Items from a data source
■ ■ ■ ■ ■ ■ ■
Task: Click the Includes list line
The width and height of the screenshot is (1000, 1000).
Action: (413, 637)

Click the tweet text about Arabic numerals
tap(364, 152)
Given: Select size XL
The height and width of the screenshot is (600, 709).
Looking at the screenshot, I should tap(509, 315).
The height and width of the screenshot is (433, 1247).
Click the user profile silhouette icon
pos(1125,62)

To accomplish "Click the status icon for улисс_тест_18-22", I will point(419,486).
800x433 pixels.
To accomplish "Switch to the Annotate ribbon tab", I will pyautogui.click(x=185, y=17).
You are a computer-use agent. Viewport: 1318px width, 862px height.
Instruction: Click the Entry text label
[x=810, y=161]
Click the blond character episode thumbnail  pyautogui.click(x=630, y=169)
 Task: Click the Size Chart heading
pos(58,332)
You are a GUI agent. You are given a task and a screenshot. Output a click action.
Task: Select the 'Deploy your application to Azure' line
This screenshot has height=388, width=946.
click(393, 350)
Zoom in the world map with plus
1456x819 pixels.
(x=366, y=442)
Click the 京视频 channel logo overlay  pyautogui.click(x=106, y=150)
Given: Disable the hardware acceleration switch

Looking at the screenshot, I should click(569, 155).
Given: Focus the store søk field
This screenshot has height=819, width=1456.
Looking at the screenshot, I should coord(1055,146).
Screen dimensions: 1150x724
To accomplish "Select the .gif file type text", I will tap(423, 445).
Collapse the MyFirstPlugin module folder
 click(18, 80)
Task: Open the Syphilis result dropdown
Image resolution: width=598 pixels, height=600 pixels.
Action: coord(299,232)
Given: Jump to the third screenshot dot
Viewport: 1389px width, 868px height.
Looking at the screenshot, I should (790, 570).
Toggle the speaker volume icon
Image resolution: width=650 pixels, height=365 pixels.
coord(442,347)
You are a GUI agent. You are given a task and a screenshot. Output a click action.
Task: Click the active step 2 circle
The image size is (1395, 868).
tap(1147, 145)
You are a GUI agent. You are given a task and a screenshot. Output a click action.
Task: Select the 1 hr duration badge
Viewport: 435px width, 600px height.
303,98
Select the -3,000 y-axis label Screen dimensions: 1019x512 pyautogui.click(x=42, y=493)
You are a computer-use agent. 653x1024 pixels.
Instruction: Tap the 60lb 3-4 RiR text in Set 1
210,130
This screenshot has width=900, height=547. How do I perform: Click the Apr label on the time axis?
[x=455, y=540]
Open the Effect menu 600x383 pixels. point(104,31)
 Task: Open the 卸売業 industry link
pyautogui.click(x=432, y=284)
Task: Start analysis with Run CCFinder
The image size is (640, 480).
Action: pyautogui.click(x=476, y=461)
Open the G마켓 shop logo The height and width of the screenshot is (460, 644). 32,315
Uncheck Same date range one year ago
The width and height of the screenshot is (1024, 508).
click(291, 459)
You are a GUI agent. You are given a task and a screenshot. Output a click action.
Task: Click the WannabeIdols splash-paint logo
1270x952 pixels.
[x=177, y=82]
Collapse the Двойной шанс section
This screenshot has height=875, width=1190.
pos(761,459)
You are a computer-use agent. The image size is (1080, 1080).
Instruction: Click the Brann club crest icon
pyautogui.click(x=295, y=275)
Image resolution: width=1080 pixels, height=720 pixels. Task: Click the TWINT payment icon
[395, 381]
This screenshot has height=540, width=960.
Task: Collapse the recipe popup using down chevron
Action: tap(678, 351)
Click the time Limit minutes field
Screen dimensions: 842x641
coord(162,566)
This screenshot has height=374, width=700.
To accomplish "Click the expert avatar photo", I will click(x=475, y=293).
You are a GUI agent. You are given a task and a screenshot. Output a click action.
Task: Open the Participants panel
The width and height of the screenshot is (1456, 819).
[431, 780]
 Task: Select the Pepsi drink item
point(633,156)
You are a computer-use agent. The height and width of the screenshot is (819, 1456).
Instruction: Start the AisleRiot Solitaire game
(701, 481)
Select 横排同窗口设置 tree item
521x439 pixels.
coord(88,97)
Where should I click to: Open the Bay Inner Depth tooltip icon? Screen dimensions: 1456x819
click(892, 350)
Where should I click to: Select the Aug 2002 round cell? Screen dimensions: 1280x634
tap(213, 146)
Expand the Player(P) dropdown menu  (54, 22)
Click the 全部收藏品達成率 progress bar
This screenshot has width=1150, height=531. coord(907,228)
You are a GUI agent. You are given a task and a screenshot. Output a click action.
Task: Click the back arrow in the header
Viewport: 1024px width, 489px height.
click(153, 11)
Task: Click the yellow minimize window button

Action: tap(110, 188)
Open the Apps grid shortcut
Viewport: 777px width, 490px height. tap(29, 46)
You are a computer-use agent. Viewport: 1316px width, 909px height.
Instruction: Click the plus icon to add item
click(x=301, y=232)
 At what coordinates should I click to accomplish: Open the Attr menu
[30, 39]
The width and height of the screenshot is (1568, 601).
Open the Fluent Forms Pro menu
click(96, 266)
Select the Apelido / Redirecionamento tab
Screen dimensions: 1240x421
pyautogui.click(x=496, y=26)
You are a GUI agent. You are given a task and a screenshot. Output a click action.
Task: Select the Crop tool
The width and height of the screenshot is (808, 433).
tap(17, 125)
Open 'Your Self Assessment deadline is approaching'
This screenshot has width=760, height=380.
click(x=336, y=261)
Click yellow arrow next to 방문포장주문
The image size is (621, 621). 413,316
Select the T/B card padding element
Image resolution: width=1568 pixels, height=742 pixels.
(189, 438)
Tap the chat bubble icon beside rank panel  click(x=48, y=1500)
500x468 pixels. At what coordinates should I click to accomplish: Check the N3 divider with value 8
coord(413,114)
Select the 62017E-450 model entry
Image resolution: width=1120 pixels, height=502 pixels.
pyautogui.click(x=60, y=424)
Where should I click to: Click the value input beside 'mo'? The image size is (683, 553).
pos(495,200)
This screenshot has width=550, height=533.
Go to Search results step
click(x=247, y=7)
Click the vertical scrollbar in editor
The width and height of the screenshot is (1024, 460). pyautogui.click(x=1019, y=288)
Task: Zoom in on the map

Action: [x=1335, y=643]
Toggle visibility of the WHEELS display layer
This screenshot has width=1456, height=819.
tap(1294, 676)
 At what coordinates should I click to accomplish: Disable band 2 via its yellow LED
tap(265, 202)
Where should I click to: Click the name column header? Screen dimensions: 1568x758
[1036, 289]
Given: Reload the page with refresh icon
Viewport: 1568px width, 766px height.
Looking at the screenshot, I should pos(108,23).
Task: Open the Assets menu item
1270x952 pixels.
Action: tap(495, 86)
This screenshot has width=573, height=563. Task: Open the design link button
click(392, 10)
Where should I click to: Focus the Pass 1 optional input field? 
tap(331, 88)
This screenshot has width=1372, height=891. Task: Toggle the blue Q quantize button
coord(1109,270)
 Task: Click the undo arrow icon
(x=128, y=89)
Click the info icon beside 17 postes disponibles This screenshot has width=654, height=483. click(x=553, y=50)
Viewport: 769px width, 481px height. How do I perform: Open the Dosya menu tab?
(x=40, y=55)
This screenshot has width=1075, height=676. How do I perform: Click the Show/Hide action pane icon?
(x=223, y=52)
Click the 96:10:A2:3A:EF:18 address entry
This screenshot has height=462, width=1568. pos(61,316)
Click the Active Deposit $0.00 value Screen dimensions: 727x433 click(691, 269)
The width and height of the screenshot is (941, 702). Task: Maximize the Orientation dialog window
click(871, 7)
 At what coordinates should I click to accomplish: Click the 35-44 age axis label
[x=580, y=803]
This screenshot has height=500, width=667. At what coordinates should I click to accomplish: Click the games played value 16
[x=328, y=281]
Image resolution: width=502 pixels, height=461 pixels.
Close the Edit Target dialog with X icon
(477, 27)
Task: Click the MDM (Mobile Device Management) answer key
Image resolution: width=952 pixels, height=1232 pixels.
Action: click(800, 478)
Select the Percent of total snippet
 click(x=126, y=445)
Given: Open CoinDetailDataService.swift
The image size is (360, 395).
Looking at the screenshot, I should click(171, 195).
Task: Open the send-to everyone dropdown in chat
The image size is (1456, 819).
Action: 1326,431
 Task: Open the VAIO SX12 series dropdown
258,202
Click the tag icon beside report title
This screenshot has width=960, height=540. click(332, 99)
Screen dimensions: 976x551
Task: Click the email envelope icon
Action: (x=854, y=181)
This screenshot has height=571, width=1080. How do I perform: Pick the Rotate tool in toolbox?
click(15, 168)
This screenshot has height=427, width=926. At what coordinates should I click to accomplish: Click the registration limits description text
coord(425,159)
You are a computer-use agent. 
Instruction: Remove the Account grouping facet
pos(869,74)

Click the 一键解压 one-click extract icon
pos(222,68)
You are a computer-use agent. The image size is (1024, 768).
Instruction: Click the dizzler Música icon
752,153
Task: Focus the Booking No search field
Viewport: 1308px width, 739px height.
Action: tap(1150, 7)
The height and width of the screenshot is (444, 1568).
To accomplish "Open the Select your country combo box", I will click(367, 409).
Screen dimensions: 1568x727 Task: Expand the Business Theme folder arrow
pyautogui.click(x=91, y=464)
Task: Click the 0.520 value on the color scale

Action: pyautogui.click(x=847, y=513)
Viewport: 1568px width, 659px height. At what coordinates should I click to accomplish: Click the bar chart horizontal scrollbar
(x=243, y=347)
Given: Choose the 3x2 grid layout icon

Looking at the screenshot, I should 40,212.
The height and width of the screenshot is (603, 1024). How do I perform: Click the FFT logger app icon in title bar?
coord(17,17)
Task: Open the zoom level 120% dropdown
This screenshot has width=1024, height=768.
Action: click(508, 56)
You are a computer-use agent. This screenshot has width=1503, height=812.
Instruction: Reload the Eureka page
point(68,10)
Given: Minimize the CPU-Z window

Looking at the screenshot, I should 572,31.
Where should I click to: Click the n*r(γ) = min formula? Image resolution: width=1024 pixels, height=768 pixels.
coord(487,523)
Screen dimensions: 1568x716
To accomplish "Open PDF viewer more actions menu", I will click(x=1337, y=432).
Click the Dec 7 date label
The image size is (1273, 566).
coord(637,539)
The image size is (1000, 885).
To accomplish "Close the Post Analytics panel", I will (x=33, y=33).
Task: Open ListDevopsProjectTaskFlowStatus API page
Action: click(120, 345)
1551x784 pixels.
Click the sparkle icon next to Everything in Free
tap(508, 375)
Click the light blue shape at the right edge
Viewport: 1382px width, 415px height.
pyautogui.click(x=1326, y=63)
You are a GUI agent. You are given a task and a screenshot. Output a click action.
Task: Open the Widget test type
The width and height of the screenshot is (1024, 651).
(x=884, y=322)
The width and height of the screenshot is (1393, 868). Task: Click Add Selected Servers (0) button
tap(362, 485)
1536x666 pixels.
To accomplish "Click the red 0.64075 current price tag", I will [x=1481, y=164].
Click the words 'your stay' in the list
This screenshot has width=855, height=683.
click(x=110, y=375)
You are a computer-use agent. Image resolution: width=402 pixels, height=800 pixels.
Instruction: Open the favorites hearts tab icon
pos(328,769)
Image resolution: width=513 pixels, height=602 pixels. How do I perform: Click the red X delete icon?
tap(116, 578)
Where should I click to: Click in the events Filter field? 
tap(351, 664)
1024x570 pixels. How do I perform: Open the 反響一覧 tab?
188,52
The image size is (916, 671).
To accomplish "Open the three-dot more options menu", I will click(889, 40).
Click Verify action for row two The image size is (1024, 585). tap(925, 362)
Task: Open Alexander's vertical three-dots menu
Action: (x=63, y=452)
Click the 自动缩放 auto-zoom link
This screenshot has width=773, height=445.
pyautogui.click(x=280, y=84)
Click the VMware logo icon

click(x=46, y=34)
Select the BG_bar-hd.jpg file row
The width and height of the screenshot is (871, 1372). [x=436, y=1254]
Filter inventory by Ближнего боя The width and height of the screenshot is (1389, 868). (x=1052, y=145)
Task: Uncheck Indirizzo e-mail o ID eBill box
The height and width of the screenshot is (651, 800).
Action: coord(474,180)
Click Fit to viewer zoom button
■ ■ ■ ■ ■ ■ ■
Task brief:
Rewrite the listing starting at the line containing "Filter inventory by" and ending at the last line, with "Uncheck" replaced by "Clear" and everything else left the same.

Solution for this exercise:
Filter inventory by Ближнего боя The width and height of the screenshot is (1389, 868). (x=1052, y=145)
Task: Clear Indirizzo e-mail o ID eBill box
The height and width of the screenshot is (651, 800).
Action: coord(474,180)
Click Fit to viewer zoom button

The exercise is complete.